Extract provided:
--- START ---

(Pictured above: James Alison in an advertising campaign with Brazilian gay publication Arrasa Bi.)
On December 15, 2016, “gay” priest James Alison will speak at St. Paul the Apostle Church in the Archdiocese of New York City. Ordained with the Dominicans in 1978, Alison now describes himself “as a Catholic priest and theologian who is also gay.” In a 2012 interview, he said: “My current canonical status is anomalous. I am a validly ordained priest in good standing, with no penalties or disciplinary matters hanging over me. Although it is many years since I have been associated with the Dominicans, I have not been laicized.” Alison has been openly critical in both his published works, as well as in interviews and lectures, concerning the Church’s teachings on homosexuality. For the most part, his contention that “gay” men and women are created by God, thus the homosexual inclination is not “intrinsically disordered,” and that the Catholic Church’s teachings on the issue will eventually change, is mirrored in the film project “Owning Our Faith,” which was sponsored by St. Paul the Apostle Church and it’s LGBT outreach Out at St. Paul. Here are two quotes from those interviewed for the documentary:
“If we leave it, if we abandon the Church then it’s never going to change. So we have to continue living here, being an example and encouraging other people to be that example because that’s what’s going to change the Church.”
“It’s just not a matter of accepting us, you have to, or tolerate us, you have to encourage us to be who we are. We are God’s creation. And to deny that is to deny that He knows what the hell he’s doing.”
Quotes from James Alison:
My disagreement with the current teaching of the Roman Congregations is about what I consider to be their fundamentally flawed premise of the objectively disordered nature of the inclination.
…the Church can, without any damage to its divine doctrine and mission, change its characterization of gay and lesbian people, and, changing its characterization, change also its position with relation to the civil laws which normalize the lives of such people.
…the Church cannot say of the homosexual inclination that it is a desire which is in itself intrinsically evil, since to say this would be to fall into the heresy of claiming that there is some part of being human which is essentially depraved.
It means noting with joy that we are now closer than ever to being able to imagine that a rejoicing gay heart and a rejoicing Catholic heart can be the same heart, and a normal, and healthy and holy thing. We can imagine a seminar reading Brokeback Mountain in the light of Deus Caritas Est or vice versa…
The same one who creates us redeems us. And he hasn’t redeemed us by despising that which he created, but by making it much more perfect. The moment this becomes clear or accepted, that what we call being “gay” or being “lesbian” is not any sort of pathology, either psychological or physiological, but what I refer to as a regularly occurring non-pathological minority variant in the human condition, whether Church authority likes it or not, the teaching will change and has changed. Because the teaching that stays the same is the teaching about grace. So the question isn’t, “must the Church change its teachings?” but given that we have been shown something new, “how will the Church adapt and face up to this new truth?”

--- END ---

Exercise data:
--- START ---

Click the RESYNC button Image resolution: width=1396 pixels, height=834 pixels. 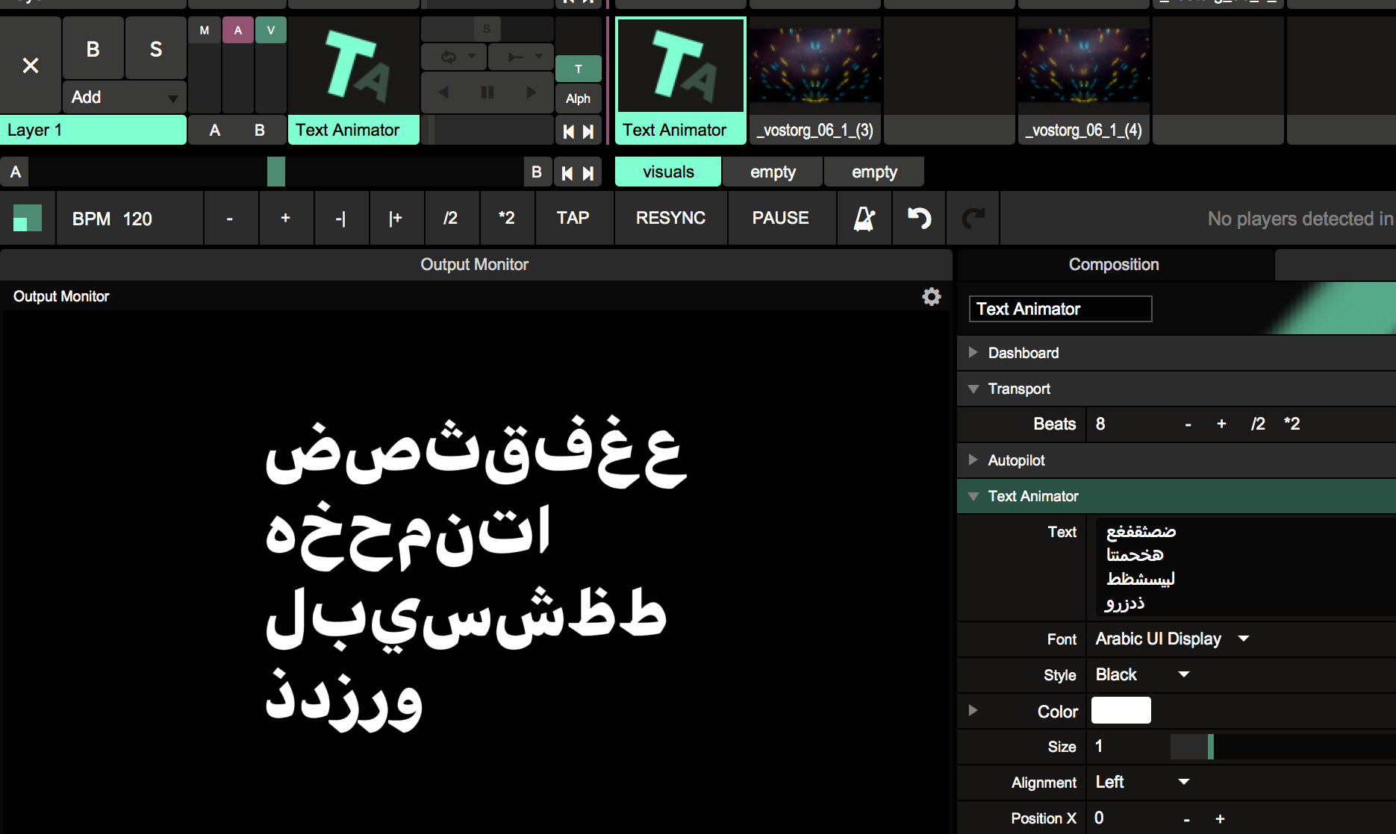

--- END ---

Your instructions: According to the article about James Alison, in what year was he ordained with the Dominicans? The material that comes after the article about James Alison is separate from it.

Written response: 1978